Advocates call for reducing prison sentences as a solution
Prison reform advocates say this is all the more reason to cut more prison sentences short. Since a peak in 2011, the North Carolina prison population has been in steady decline, and is now at its lowest point since 1995.
Kristie Puckett-Williams is the deputy director for engagement and mobilization for the ACLU of North Carolina. She's happy to see the population trends, but there are still close to 30,000 people currently in prison in the state. She wants society to offer better programs to people in need; people like her before she spent time in jail and on probation for larceny and drug convictions.
"I was a victim of domestic violence. I needed financial assistance. Instead of being offered financial assistance, I was offered [Division of Social Services] to take away my kids. I was offered to be locked up myself," Puckett-Williams said. "If anybody had asked me, 'Well what do you need?' I would have told them, had I received those things, incarceration wouldn't have even been on the table."
Puckett-Williams led a weeks-long protest in December by the governor's mansion in downtown Raleigh. She advocates for various criminal justice reforms, but one of her biggest passions is to improve living standards inside prisons.
"Humans deserve to be treated like humans," Puckett-Williams said. "And the conditions inside of North Carolina's prisons and jails and carceral systems are inhumane. They are torturous."
Division of Corrections leadership say they recognize the need for more mental health care. The prison system is working with the American Foundation for Suicide Prevention's Project 2025, which is aiming to reduce the annual rate of suicides by 20% by 2025.
Lewis Peiper is the prison director of behavioral health and says leadership is addressing the issue "head on." He says that the majority of suicides are among prisoners who have not been flagged for a self-injury risk assessment. That indicates that inmates who see mental health providers are less likely to commit suicide, but also that they aren't reaching everyone who needs these services. Peiper says prison staff encourage inmates to speak up if they have a friend who is struggling.
"It's all hands on deck," Peiper said. "Let's help each other out here."
In some corners of the North Carolina legislature, a few lawmakers have started to take notice. Senator Natalie Murdock represents parts of Durham County and introduced legislation last session to widen the use of a program that allows for the early release of medically fragile prisoners.
"I think that there's to say that if we don't think this person is physically a threat to their community, why are they still incarcerated?" Murdock said.
Her initial legislation would not apply to many people, but she says it's a start.

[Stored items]

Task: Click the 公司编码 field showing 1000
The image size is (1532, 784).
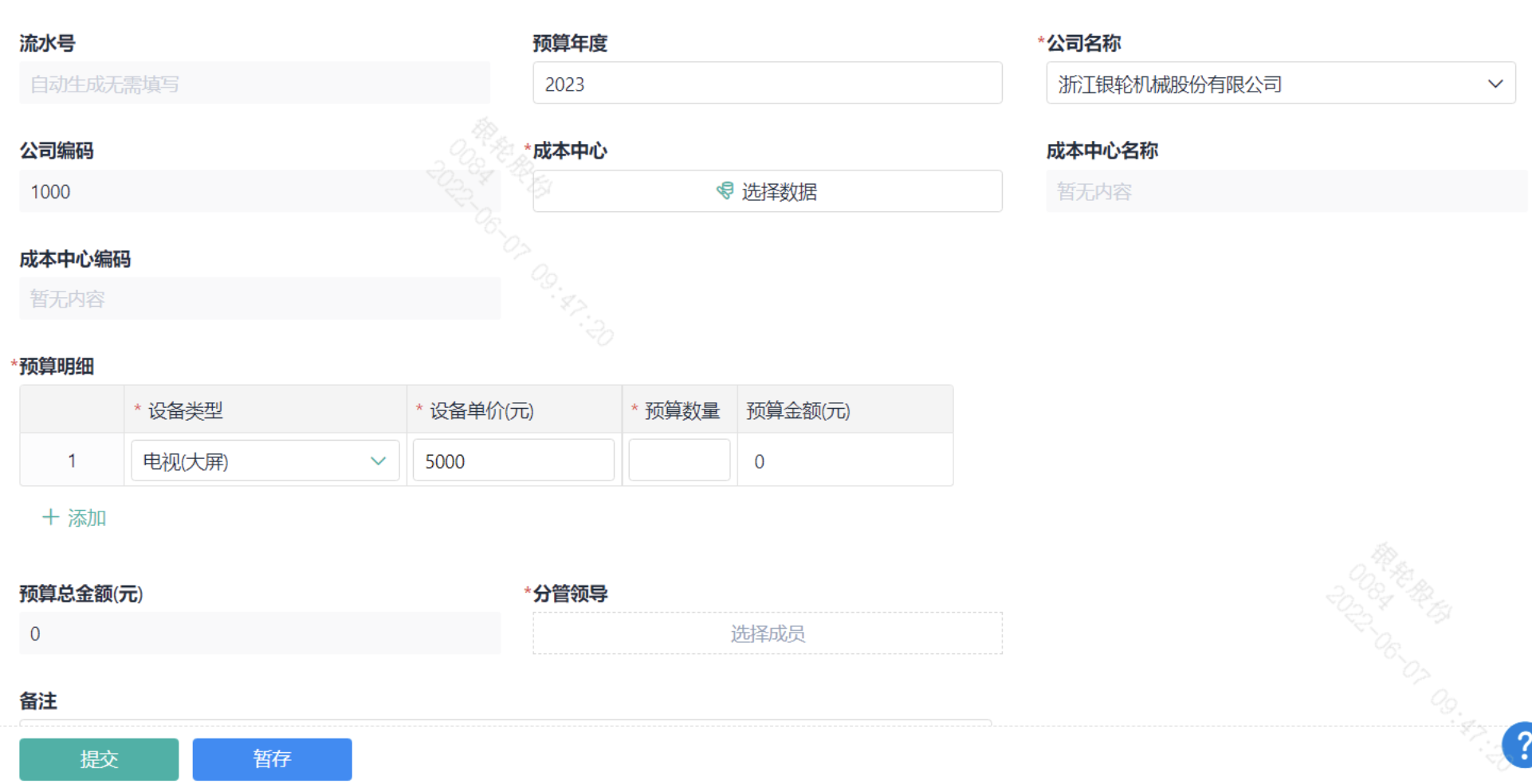Action: click(x=259, y=191)
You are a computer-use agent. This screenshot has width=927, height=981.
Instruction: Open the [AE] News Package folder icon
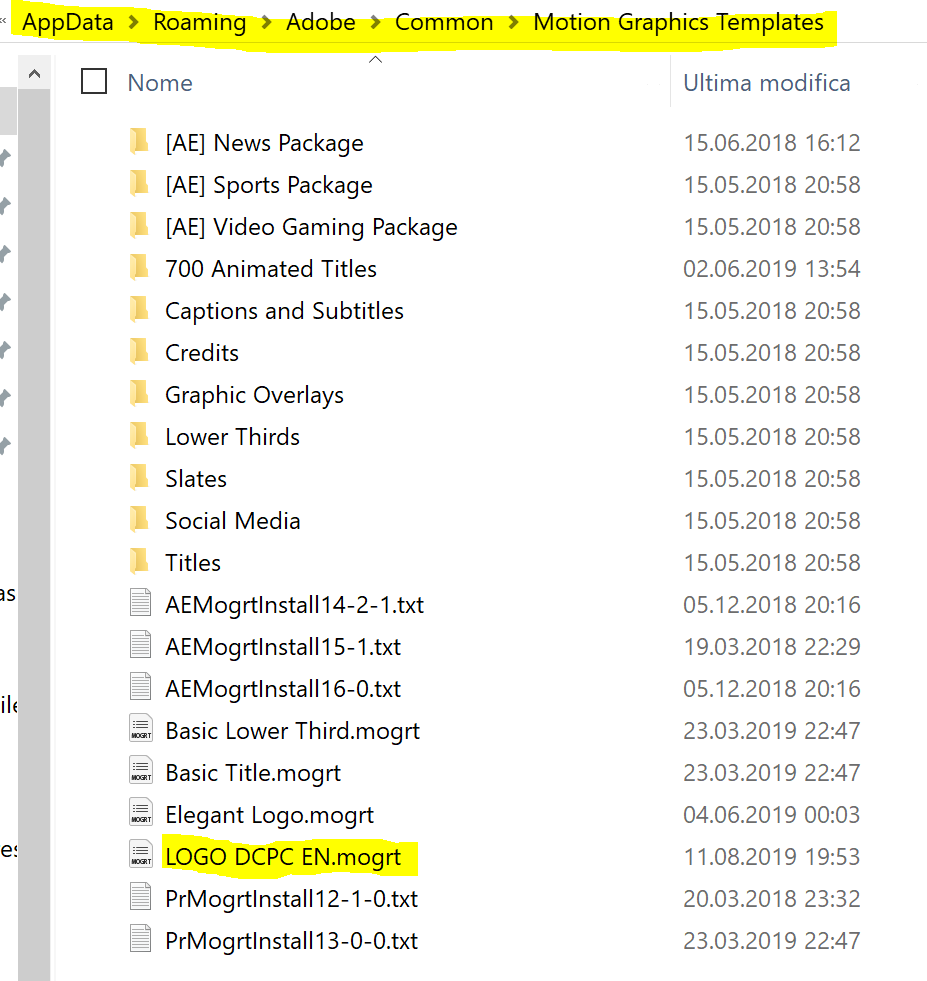tap(140, 143)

Assignment: Please echo the stretch of the article on North Carolina prison sentences from "Puckett-Williams led a" through "standards inside prisons.", word for word.

Finished exercise:
Puckett-Williams led a weeks-long protest in December by the governor's mansion in downtown Raleigh. She advocates for various criminal justice reforms, but one of her biggest passions is to improve living standards inside prisons.